# ACTIVITY
Your answer should hold only the lines from the one with "Screen dimensions: 1456x819 At" through the end of the listing below, each retyped exactly.

___ GIVEN ENTRIES ___

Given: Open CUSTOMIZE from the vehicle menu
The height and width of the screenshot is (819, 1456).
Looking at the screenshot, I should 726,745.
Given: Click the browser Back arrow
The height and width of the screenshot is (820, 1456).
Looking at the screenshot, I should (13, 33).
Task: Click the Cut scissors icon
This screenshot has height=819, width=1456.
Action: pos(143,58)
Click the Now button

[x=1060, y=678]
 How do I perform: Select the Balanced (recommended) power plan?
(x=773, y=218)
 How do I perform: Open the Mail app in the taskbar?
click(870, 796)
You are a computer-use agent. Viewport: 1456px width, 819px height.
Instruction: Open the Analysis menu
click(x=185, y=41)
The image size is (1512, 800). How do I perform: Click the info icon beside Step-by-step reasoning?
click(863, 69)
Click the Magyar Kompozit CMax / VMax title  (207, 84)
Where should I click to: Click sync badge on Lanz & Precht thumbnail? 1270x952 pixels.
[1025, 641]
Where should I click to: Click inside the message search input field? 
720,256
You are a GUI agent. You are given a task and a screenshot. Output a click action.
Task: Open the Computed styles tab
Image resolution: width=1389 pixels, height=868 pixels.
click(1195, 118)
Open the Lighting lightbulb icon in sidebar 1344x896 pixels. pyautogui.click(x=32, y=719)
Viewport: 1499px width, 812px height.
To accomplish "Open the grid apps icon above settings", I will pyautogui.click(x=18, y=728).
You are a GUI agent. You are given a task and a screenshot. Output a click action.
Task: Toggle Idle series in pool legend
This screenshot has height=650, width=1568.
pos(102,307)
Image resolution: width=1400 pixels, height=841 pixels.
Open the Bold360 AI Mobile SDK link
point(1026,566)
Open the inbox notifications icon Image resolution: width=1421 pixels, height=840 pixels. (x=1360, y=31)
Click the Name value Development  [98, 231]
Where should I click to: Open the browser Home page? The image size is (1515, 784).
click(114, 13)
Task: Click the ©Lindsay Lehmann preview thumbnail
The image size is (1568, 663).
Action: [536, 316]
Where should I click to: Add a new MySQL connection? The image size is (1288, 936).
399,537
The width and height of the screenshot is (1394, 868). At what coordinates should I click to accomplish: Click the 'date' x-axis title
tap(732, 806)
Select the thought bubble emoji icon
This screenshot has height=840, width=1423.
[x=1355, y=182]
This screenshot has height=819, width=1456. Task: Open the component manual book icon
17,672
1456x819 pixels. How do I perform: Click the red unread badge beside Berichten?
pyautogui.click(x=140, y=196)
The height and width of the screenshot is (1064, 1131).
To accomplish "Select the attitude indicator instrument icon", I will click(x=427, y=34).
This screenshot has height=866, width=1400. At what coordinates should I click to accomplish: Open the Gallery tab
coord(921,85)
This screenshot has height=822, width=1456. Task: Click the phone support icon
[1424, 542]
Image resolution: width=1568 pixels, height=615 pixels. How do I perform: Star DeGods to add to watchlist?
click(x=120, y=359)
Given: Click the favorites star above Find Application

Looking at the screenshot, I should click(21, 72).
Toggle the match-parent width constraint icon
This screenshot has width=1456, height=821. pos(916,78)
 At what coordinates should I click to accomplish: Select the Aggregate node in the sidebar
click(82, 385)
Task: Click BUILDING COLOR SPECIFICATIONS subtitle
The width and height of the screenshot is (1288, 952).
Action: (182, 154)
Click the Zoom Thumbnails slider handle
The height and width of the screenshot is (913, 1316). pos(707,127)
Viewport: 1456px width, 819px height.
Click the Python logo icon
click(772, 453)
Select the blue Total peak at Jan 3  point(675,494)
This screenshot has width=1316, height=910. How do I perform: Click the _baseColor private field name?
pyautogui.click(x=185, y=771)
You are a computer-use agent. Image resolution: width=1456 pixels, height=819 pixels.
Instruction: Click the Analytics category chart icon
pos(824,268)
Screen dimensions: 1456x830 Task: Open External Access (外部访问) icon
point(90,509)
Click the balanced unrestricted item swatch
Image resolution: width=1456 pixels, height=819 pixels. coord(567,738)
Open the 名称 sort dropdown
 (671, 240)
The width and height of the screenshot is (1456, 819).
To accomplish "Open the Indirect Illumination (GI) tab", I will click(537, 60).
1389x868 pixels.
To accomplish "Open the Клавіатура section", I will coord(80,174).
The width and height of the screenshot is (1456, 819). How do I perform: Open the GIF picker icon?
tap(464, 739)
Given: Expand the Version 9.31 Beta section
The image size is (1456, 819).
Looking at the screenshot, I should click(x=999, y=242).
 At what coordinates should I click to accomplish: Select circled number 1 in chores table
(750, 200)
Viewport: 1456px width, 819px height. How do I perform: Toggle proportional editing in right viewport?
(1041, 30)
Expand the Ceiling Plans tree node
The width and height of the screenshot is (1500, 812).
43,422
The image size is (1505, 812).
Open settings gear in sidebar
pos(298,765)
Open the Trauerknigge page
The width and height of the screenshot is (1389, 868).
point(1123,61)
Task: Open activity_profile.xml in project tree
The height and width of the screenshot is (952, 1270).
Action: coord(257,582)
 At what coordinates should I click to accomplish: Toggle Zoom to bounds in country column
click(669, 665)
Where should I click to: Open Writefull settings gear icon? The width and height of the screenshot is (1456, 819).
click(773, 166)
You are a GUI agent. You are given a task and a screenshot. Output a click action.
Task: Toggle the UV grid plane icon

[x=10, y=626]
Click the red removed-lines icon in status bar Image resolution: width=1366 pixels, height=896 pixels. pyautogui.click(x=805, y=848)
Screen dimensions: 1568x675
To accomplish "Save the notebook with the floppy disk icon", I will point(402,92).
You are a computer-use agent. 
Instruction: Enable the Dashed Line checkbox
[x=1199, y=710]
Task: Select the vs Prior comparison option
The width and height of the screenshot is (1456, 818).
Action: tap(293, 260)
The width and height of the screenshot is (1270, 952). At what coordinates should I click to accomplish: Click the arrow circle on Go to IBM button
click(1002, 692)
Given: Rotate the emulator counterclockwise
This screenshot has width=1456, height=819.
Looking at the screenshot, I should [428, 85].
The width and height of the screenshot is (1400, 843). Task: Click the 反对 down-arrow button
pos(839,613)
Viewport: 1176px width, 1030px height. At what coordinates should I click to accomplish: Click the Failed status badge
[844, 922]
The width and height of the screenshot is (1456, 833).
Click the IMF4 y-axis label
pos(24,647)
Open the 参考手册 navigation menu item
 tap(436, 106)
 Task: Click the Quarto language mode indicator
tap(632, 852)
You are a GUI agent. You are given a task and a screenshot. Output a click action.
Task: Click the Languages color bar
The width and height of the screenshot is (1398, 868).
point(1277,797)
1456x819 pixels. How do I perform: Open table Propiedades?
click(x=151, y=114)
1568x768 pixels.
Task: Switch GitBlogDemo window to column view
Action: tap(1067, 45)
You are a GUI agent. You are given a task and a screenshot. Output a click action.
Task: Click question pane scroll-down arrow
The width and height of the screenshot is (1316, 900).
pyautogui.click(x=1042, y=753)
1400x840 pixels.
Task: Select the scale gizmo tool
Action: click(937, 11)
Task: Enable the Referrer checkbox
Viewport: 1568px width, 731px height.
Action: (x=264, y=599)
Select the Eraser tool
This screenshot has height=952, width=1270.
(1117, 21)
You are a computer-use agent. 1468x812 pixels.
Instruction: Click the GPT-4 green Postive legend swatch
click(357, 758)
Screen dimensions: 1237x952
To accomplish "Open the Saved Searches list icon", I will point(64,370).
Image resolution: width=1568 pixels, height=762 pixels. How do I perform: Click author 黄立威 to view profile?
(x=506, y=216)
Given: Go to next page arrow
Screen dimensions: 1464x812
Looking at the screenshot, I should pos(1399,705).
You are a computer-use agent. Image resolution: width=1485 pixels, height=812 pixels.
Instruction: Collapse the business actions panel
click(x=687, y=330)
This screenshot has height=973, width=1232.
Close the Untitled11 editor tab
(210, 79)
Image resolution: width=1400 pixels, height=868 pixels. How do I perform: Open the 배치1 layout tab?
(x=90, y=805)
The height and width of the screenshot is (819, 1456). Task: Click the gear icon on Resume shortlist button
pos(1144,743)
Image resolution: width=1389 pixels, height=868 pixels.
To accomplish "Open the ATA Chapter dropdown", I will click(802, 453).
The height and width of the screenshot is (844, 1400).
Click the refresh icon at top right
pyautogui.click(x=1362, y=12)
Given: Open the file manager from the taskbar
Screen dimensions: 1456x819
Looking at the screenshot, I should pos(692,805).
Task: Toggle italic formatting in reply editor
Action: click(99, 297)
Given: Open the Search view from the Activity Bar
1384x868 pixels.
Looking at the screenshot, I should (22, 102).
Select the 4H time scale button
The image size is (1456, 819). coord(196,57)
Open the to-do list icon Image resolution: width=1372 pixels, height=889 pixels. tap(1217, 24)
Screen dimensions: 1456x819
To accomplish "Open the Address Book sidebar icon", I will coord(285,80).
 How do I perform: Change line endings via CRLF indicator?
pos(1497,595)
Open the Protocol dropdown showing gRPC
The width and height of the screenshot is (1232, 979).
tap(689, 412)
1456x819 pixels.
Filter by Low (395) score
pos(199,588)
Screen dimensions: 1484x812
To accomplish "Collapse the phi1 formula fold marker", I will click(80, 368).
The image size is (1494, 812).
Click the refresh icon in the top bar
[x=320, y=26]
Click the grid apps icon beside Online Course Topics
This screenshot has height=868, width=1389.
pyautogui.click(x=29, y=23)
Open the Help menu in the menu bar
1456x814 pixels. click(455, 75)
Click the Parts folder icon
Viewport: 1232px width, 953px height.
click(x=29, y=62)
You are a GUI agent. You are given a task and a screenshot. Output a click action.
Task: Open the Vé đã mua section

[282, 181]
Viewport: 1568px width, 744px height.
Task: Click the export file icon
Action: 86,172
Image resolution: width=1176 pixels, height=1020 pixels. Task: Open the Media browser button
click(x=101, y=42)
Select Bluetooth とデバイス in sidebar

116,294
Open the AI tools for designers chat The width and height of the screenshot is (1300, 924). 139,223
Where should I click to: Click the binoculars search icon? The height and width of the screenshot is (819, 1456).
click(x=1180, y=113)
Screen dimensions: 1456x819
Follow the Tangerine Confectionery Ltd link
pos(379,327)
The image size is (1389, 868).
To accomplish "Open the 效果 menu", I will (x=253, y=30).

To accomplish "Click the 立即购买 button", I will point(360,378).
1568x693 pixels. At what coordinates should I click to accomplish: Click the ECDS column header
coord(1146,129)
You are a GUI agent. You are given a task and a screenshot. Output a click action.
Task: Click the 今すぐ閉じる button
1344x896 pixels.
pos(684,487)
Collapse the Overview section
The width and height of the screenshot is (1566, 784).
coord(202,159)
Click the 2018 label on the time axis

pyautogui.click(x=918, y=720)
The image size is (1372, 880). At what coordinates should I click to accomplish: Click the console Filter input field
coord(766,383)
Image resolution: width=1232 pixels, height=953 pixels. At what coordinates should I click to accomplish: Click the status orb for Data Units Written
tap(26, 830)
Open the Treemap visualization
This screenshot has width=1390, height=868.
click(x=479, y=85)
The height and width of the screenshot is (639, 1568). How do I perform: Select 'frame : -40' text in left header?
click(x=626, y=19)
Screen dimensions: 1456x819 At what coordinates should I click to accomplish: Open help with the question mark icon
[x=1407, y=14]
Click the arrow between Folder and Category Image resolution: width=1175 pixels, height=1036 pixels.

___

# RESPONSE
Screen dimensions: 1456x819 At what coordinates should I click to accomplish: Open help with the question mark icon
[x=1407, y=14]
Click the arrow between Folder and Category Image resolution: width=1175 pixels, height=1036 pixels.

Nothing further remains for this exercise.